Exercise objective: Which lines in the entries below contain the word "Collapse"? Gather each such line and copy it, treating uppercase and lowercase as distinct.

Data supplied:
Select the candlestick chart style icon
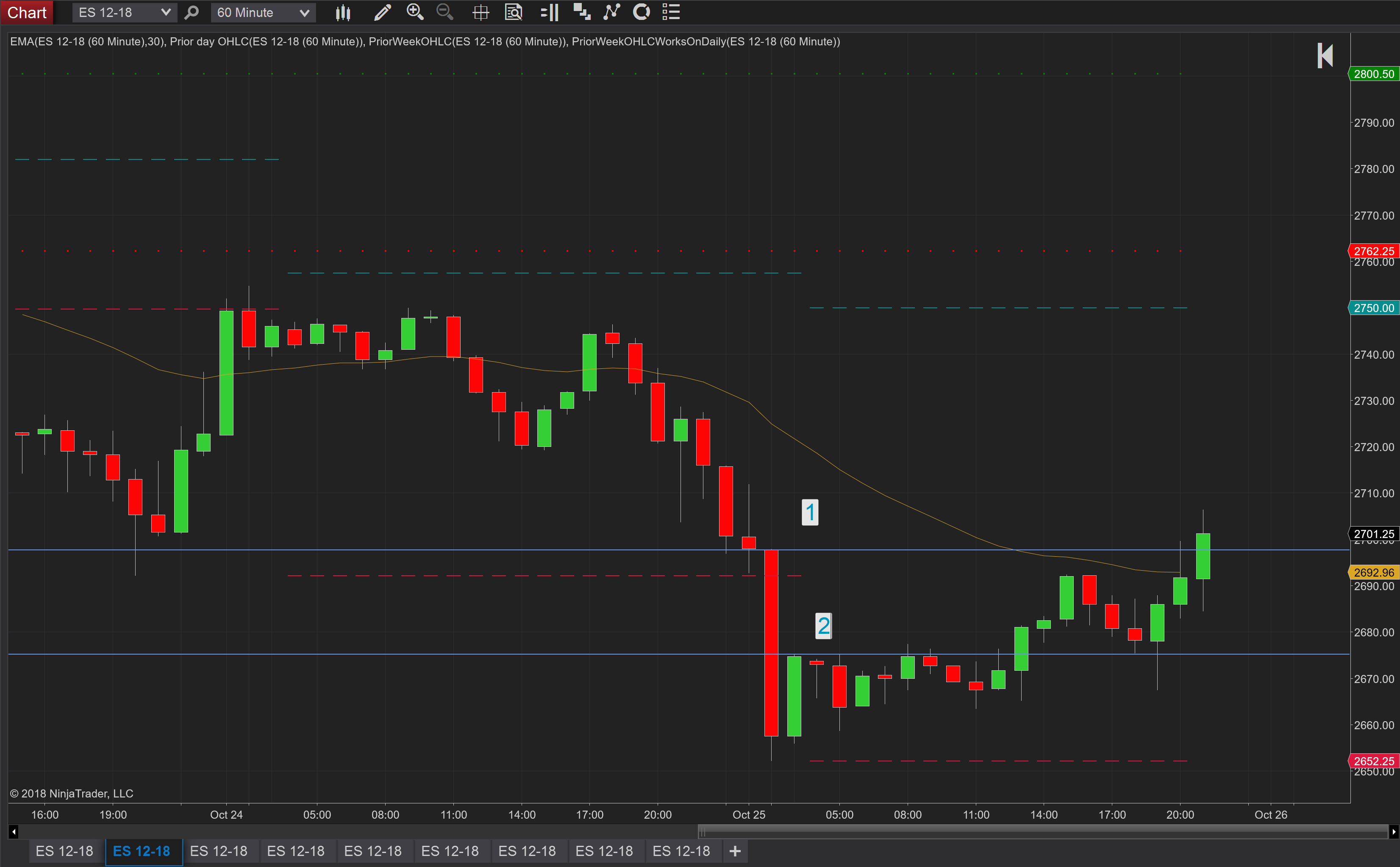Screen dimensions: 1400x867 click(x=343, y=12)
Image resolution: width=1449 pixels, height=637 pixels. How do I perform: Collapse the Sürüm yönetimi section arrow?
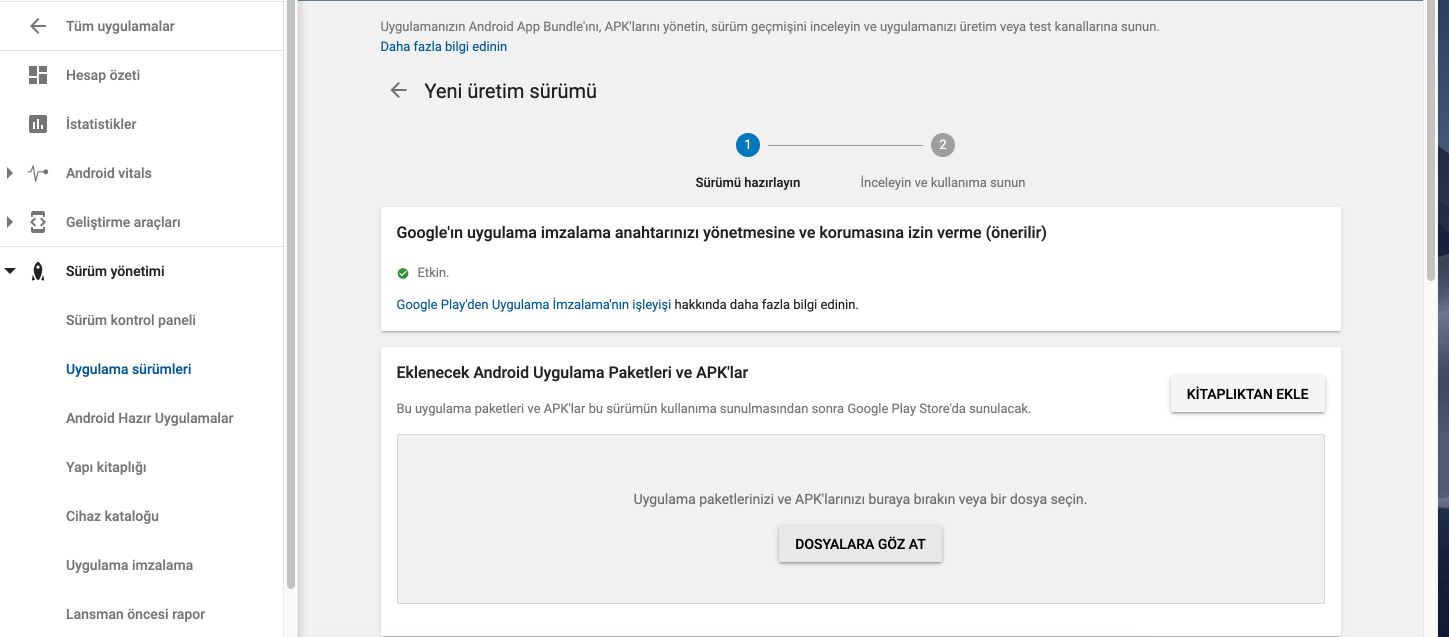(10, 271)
--
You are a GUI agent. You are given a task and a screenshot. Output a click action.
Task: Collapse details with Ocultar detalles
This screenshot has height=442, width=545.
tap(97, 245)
---
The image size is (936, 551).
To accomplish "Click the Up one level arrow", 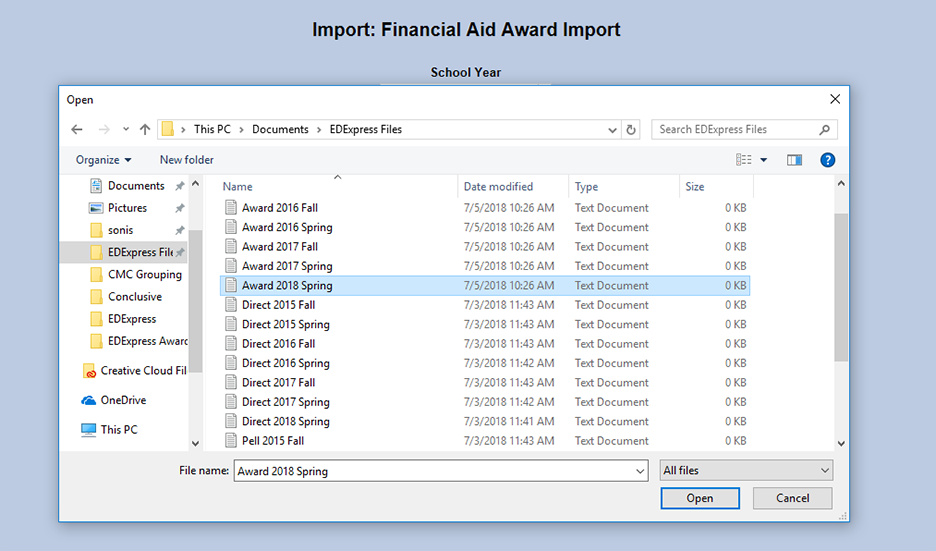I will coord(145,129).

Correct response:
Image resolution: width=1449 pixels, height=637 pixels. How do I perform: Collapse the Sürüm yönetimi section arrow?
Task: Collapse details with Ocultar detalles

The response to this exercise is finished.